Keith Humphreys is the Esther Ting Memorial Professor of Psychiatry at Stanford University and an Honorary Professor of Psychiatry at Kings College London. His research, teaching and writing have focused on addictive disorders, self-help organizations (e.g., breast cancer support groups, Alcoholics Anonymous), evaluation research methods, and public policy related to health care, mental illness, veterans, drugs, crime and correctional systems. Professor Humphreys' over 300 scholarly articles, monographs and books have been cited over thirteen thousand times by scientific colleagues. He is a regular contributor to Washington Post and has also written for the New York Times, Wall Street Journal, Washington Monthly, San Francisco Chronicle, The Guardian (UK), The Telegraph (UK), Times Higher Education (UK), Crossbow (UK) and other media outlets.

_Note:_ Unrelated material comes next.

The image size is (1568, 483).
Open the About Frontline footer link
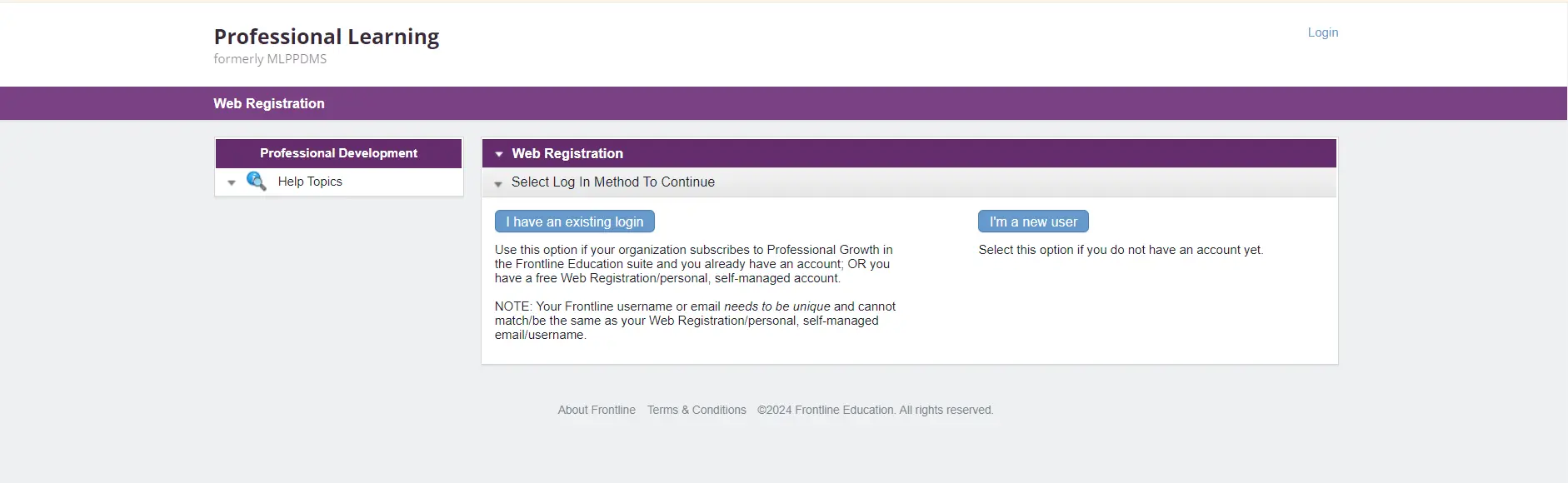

3 thoughts on “Quote of the Day”

  1. I often think of the Roosevelt quotation when I ponder the extent to which ‘good intentions’ are good enough. The sailor waiting for calm waters, as they say, may never set sail at all.

    Of course, a healthy antidote to whenever I fall on Roosevelt’s side of that argument (the side that advocates getting into the fray even despite the opprobrium of the critics) is the great counter-argument by Foucault:

    “People know what they do; frequently they know why they do what they do; but what they don’t know is what what they do does.”
    -(“Madness and Civilization”)

    1. Interesting, that Foucalt quote sounds like a parallel to what Dick Cheney said, in a roundabout way:

      We know what we know, and we mostly know what we don’t know, but what we don’t know we don’t know can cause real problems.